Monday, December 3, 2012

My heart..not on my sleeve but high in the sky on a banner, carried by a blimp. Over a football stadium.

Tough morning.

Coen has been stressing out all weekend long about this timed addition test, after the completion of which, can he then go on to the multiplication test.  I resolved to talk to his teacher about this, which I did this morning. 

His teacher explained that it is simply her assessment tool and he is welcome to do multiplication lessons anytime he wants.  Bottom line, it is not going to change.

As a parent, you want to fix your child's problems, settle their woes and ease their pains.  I know that part of my job as  a parent is to let him have his woes and problems and pains so he can learn to work them out himself.  Man, that hurts.  So standing in the school hallway this morning, I suddenly found my eyes filling with tears as I told my son there was nothing that I could do.  It was an unexpected thing, these tears, and quite unwelcome as there were several other teachers and parents passing me by, witnessing my moment of utter frustration.
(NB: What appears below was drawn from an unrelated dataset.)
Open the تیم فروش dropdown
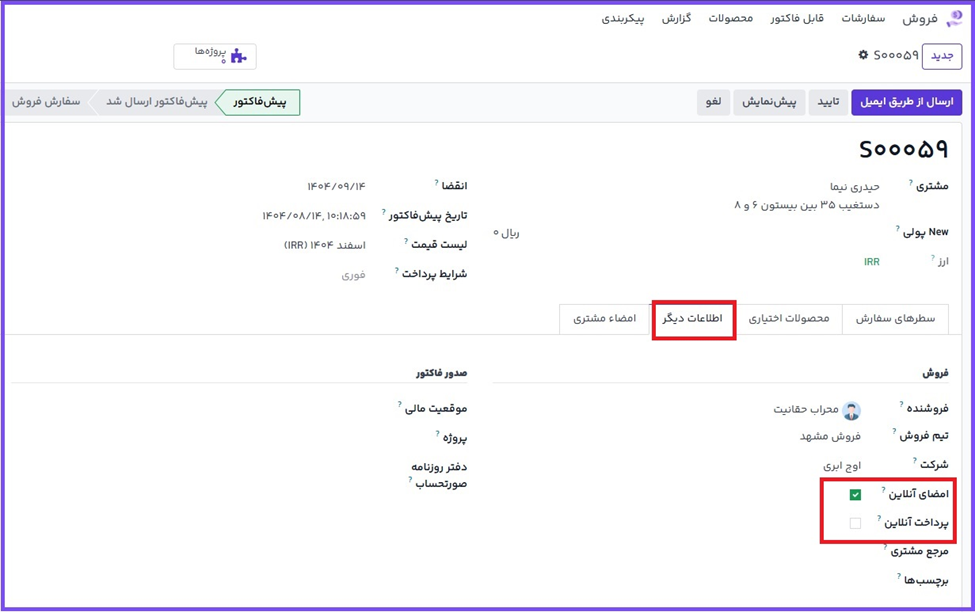The width and height of the screenshot is (975, 612). 780,437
The thing about me is...I cry.  I cry when I'm happy. I cry when I'm angry. I cry when I'm relieved or stressed or frustrated or sad.  I cry at commercials and movies and songs. I cry each and every time one of my friends cries.  I cry.  That's what I do.  So, though for me, this display of emotion was normal, of course I'm thinking these parents/teachers see me and think I'm unstable. Or perhaps I'm making my child feel insecure and worried. 

After I got it together and Coen, Lucy and I sat in a heap in the hall, talking it out. And I dropped them off at class and kissed them goodbye.  I was on my way to go give Coen a quick reassuring hug before going to work and I passed a teacher/mom who had seen me earlier and she gave me one of those lovely sympathetic looks that can undo you entirely, make you dissolve in a second.
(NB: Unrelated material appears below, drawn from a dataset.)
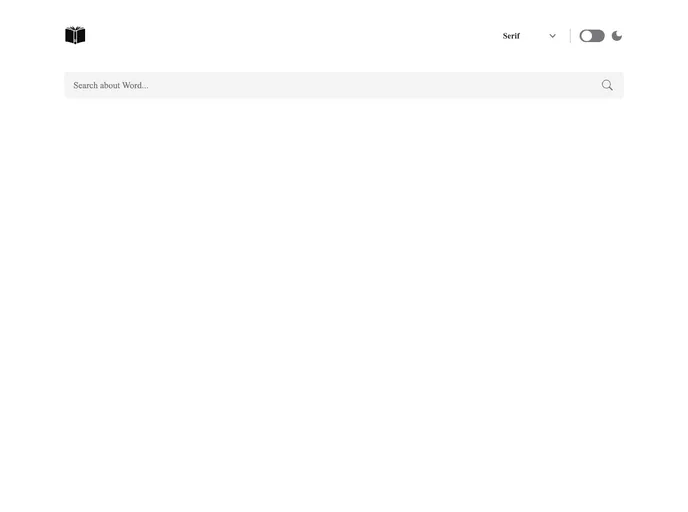
Task: Click the down arrow beside Serif
Action: (x=552, y=36)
And dissolve I did. I made a beeline for the staff bathroom and cried my eyes out.  I cried because I was stressed in the first place about challenging his teacher and that I couldn't take away my kid's worry and because I had been gone last week at a conference away from parenthood and because I'm tired.  I'm stressed out.  I am a mom. 

And after I'd wiped my face and tried to look composed, I went to Coen's classroom.  There he was at a table with his friends, laughing and talking and... fine.  He didn't see me. And I realized, he didn't need me to reassure him.  Because of his life and our family...our openness and honesty about emotion...he is already reassured, even when his mommy cries before leaving him at school.

Even then.  He is fine. And...whew. So am I.